Stowarzyszenie "Lepszy Radom" założyli politycy, którzy do tej pory działali pod głównym szyldem Bezpartyjnych Samorządowców, a w ostatnich wyborach samorządowych startowali np. z list komitetu Roberta Prygla. Jak podkreślają, chcą być mocną siłą polityczną w naszym mieście. Dodają, że stowarzyszenie nadal będzie wchodziło w skład Bezpartyjnych Samorządowców.

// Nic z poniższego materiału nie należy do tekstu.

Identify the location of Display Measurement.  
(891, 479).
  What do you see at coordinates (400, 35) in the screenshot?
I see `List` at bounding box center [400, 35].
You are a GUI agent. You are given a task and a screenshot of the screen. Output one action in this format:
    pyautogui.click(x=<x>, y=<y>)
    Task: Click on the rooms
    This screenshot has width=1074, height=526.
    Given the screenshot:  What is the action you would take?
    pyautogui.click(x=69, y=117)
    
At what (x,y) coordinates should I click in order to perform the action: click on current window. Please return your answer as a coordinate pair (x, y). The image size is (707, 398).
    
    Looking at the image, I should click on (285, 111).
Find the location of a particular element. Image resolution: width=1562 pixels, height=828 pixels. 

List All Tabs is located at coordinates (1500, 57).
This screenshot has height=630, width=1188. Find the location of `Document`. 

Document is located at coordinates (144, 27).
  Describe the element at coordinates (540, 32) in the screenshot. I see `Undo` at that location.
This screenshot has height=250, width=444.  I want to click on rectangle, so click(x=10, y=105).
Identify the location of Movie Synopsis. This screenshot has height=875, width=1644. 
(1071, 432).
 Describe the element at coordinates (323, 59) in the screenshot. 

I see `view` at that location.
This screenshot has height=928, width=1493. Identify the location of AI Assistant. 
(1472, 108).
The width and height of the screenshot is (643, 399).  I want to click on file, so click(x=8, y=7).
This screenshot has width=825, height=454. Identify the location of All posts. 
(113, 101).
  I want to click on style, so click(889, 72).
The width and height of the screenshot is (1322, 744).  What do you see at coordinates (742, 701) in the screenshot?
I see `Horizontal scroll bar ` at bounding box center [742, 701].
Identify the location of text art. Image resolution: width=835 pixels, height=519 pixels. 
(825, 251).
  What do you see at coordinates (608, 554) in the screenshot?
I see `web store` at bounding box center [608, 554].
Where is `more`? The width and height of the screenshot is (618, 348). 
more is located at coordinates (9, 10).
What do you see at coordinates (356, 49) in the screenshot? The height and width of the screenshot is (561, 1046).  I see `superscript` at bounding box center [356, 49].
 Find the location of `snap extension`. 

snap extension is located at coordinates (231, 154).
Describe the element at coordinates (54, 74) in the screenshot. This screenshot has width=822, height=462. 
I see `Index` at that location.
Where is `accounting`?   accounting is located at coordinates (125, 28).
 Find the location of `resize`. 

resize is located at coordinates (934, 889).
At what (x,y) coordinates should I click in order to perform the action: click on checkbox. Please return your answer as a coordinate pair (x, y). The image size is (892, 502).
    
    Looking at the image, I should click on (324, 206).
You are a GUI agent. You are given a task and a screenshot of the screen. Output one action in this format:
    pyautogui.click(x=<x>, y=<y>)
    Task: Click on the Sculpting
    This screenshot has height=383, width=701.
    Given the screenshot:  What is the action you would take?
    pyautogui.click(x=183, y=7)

- W Radomiu nie mamy praktycznie żadnej opozycji wobec władzy prezydenta Witkowskiego. Prawo i Sprawiedliwość dokonało wielkiej kompromitacji, bowiem dwójka przewodniczących rady miejskiej z tej formacji - pani Kinga Bogusz oficjalnie przeszła na stronę prezydenta, pan Dariusz Wójcik nieoficjalnie skierował się w tamte strony. Prawo i Sprawiedliwość nie ma już żadnej wiarygodności dla wyborców opozycji w Radomiu. My chcemy zagospodarować tę przestrzeń - mówi Filip Waligórski, członek stowarzyszenia.
https://www.cozadzien.pl/zdjecia/konferencja-bezpartyjnych-samorzadowcow-zdjecia/103505
Stąd też już podjęte inicjatywy. Pierwsza z nich to obywatelski projekt uchwały w sprawie przywrócenia poprzednich godzin obowiązywania strefy płatnego parkowania, tzn. od godziny 8 do 16. Decyzją radnych, od 1 września strefa została wydłużona do godz. 18. - Jest taką pewną formą wykluczenia i dyskryminacji biedniejszych mieszkańców Radomia. W naszej opinii będzie to też nieco dysfunkcyjne dla przedsiębiorców, działających na terenie płatnego parkowania - tłumaczy Wojciech Bernat ze stowarzyszenia "Lepszy Radom".
Kolejny projekt to zmiana liczby podpisów, które są wymagane do tego, aby rada miejska zajęła się obywatelskim projektem uchwały. Obecnie podpis pod taką uchwałą musi złożyć 500 osób. Członkowie stowarzyszenia proponują, żeby zmienić ten zapis i żeby do obywatelskiej inicjatywy uchwałodawczej potrzebne było "tylko" 300 podpisów. - Jaka to dostępność obywateli do różnych inicjatyw, jeżeli trzeba zebrać aż tak dużą liczbę podpisów. To już na poziomie podstawowym zniechęca inicjatorów wielu projektów, działaczy społecznych do podejmowania takich działań i zmieniania naszego miasta - mówi Bernat.
Członkowie stowarzyszenia "Lepszy Radom" zapewniają, że w najbliższych tygodniach i miesiącach będą podejmować kolejne inicjatywy, które mają poprawić życie mieszkańców, a także samo funkcjonowanie naszego miasta.